— Start Rows —

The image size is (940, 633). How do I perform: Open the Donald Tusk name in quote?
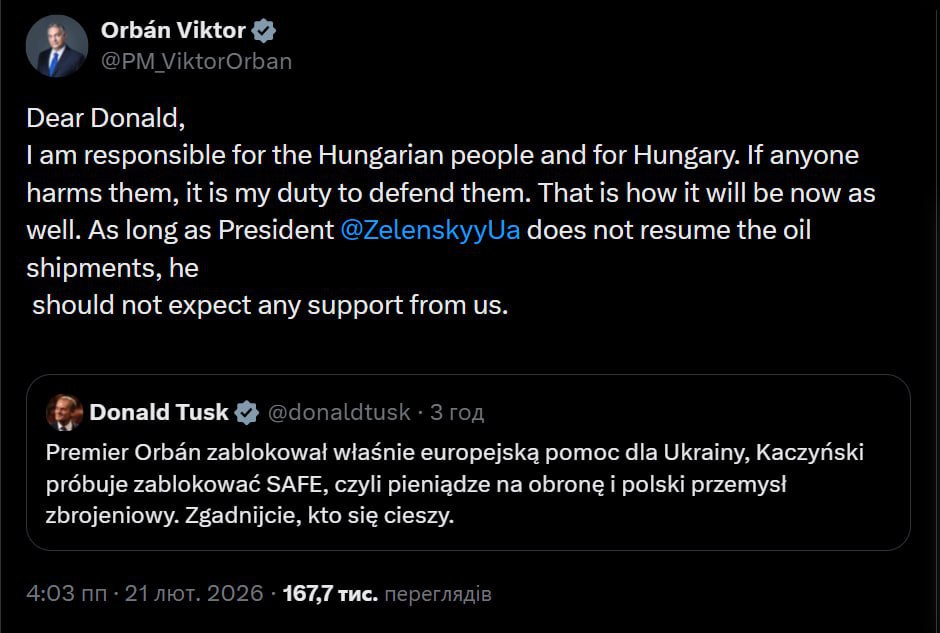159,412
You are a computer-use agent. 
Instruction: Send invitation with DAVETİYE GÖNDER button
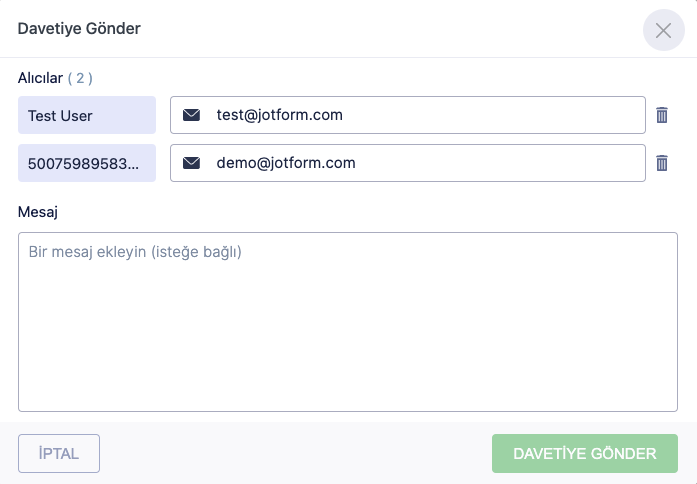click(x=584, y=453)
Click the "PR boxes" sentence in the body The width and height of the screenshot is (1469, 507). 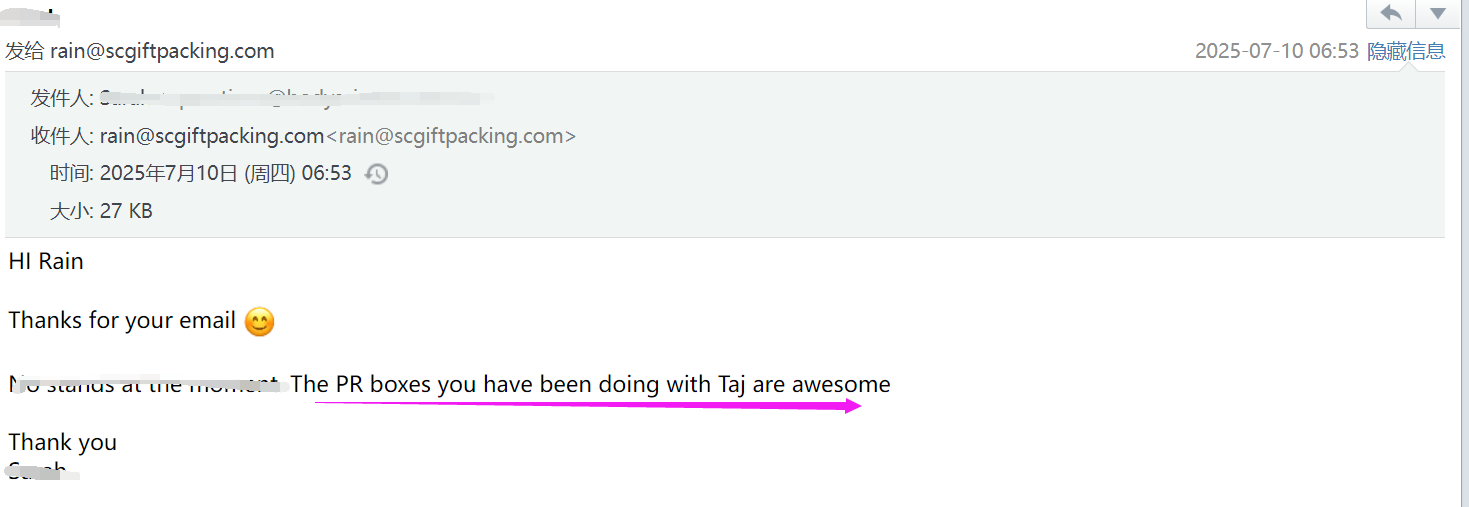click(x=590, y=384)
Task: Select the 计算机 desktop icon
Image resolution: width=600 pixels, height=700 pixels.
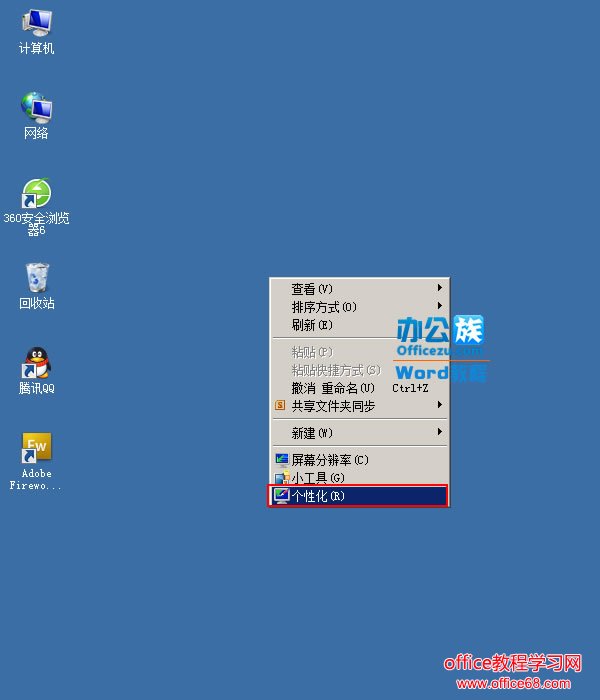Action: (36, 22)
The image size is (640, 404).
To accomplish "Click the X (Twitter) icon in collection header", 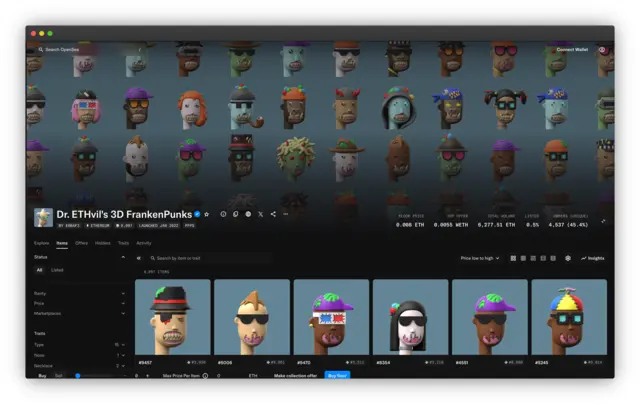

— End Rows —

▸ **Task directions**
Starting at the line that has "The image size is (640, 404)." and running through the end of the data, write those lines out again with "header" swapped for "footer" and nothing else changed. Leave the pictures out.

▸ **Answer to the problem**
The image size is (640, 404).
To accomplish "Click the X (Twitter) icon in collection footer", 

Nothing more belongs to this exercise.